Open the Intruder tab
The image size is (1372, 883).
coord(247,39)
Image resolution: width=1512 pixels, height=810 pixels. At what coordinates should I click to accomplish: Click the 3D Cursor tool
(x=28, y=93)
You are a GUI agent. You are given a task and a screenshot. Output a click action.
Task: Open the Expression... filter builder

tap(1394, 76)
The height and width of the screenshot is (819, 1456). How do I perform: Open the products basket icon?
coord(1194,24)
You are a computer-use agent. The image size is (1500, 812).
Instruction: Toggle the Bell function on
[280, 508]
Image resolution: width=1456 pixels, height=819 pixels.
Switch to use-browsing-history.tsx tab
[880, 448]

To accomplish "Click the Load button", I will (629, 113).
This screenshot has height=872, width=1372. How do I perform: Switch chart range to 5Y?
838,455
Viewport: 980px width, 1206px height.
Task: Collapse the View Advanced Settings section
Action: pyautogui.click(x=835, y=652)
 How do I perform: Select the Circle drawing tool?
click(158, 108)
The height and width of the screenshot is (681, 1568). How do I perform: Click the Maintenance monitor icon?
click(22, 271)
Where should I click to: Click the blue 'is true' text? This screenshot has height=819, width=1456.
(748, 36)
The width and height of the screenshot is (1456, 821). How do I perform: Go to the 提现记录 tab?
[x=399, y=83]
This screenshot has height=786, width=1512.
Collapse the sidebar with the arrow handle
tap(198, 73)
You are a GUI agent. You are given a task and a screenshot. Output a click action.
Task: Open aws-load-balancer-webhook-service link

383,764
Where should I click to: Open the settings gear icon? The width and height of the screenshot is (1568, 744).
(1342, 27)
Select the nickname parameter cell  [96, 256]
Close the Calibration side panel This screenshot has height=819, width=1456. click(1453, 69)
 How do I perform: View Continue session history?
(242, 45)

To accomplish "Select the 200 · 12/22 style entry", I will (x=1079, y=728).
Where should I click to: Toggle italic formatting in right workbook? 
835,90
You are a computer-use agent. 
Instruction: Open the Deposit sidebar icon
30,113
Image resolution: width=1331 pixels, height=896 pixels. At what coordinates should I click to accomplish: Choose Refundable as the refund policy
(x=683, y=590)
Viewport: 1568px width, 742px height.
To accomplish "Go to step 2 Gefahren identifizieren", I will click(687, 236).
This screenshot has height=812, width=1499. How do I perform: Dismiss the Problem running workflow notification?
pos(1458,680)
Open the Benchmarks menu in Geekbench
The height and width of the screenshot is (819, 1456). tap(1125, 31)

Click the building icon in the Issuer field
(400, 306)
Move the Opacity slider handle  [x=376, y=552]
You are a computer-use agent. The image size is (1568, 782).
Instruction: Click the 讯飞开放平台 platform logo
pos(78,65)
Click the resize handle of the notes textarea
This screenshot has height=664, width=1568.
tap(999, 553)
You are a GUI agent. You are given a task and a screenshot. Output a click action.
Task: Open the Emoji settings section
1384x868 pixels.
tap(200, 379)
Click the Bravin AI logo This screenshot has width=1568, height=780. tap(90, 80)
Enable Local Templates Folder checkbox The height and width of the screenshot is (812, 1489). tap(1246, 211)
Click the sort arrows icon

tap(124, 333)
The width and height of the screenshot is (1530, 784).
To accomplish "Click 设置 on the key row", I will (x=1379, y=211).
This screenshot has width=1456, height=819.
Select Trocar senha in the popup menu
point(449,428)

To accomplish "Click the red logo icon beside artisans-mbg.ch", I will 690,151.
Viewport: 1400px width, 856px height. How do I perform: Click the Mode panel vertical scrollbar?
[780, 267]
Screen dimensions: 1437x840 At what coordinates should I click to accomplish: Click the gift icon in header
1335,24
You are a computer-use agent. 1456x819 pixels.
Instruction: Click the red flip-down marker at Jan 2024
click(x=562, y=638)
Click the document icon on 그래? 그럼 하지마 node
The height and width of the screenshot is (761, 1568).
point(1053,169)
# # # #
*WORK ITEM*.
All entries are to be reproduced verbatim, with none omitted.

*YOUR RESPONSE*.
Open the Intruder tab
The image size is (1372, 883).
coord(247,39)
Image resolution: width=1512 pixels, height=810 pixels. At what coordinates should I click to accomplish: Click the 3D Cursor tool
(x=28, y=93)
You are a GUI agent. You are given a task and a screenshot. Output a click action.
Task: Open the Expression... filter builder

tap(1394, 76)
The height and width of the screenshot is (819, 1456). How do I perform: Open the products basket icon?
coord(1194,24)
You are a computer-use agent. The image size is (1500, 812).
Instruction: Toggle the Bell function on
[280, 508]
Image resolution: width=1456 pixels, height=819 pixels.
Switch to use-browsing-history.tsx tab
[880, 448]

To accomplish "Click the Load button", I will (629, 113).
This screenshot has height=872, width=1372. How do I perform: Switch chart range to 5Y?
838,455
Viewport: 980px width, 1206px height.
Task: Collapse the View Advanced Settings section
Action: pyautogui.click(x=835, y=652)
 How do I perform: Select the Circle drawing tool?
click(158, 108)
The height and width of the screenshot is (681, 1568). How do I perform: Click the Maintenance monitor icon?
click(22, 271)
Where should I click to: Click the blue 'is true' text? This screenshot has height=819, width=1456.
(748, 36)
The width and height of the screenshot is (1456, 821). How do I perform: Go to the 提现记录 tab?
[x=399, y=83]
This screenshot has height=786, width=1512.
Collapse the sidebar with the arrow handle
tap(198, 73)
You are a GUI agent. You are given a task and a screenshot. Output a click action.
Task: Open aws-load-balancer-webhook-service link

383,764
Where should I click to: Open the settings gear icon? The width and height of the screenshot is (1568, 744).
(1342, 27)
Select the nickname parameter cell  [96, 256]
Close the Calibration side panel This screenshot has height=819, width=1456. click(1453, 69)
 How do I perform: View Continue session history?
(242, 45)

To accomplish "Select the 200 · 12/22 style entry", I will (x=1079, y=728).
Where should I click to: Toggle italic formatting in right workbook? 
835,90
You are a computer-use agent. 
Instruction: Open the Deposit sidebar icon
30,113
Image resolution: width=1331 pixels, height=896 pixels. At what coordinates should I click to accomplish: Choose Refundable as the refund policy
(x=683, y=590)
Viewport: 1568px width, 742px height.
To accomplish "Go to step 2 Gefahren identifizieren", I will click(687, 236).
This screenshot has height=812, width=1499. How do I perform: Dismiss the Problem running workflow notification?
pos(1458,680)
Open the Benchmarks menu in Geekbench
The height and width of the screenshot is (819, 1456). tap(1125, 31)

Click the building icon in the Issuer field
(400, 306)
Move the Opacity slider handle  [x=376, y=552]
You are a computer-use agent. The image size is (1568, 782).
Instruction: Click the 讯飞开放平台 platform logo
pos(78,65)
Click the resize handle of the notes textarea
This screenshot has height=664, width=1568.
tap(999, 553)
You are a GUI agent. You are given a task and a screenshot. Output a click action.
Task: Open the Emoji settings section
1384x868 pixels.
tap(200, 379)
Click the Bravin AI logo This screenshot has width=1568, height=780. tap(90, 80)
Enable Local Templates Folder checkbox The height and width of the screenshot is (812, 1489). tap(1246, 211)
Click the sort arrows icon

tap(124, 333)
The width and height of the screenshot is (1530, 784).
To accomplish "Click 设置 on the key row", I will (x=1379, y=211).
This screenshot has width=1456, height=819.
Select Trocar senha in the popup menu
point(449,428)

To accomplish "Click the red logo icon beside artisans-mbg.ch", I will 690,151.
Viewport: 1400px width, 856px height. How do I perform: Click the Mode panel vertical scrollbar?
[780, 267]
Screen dimensions: 1437x840 At what coordinates should I click to accomplish: Click the gift icon in header
1335,24
You are a computer-use agent. 1456x819 pixels.
Instruction: Click the red flip-down marker at Jan 2024
click(x=562, y=638)
Click the document icon on 그래? 그럼 하지마 node
The height and width of the screenshot is (761, 1568).
point(1053,169)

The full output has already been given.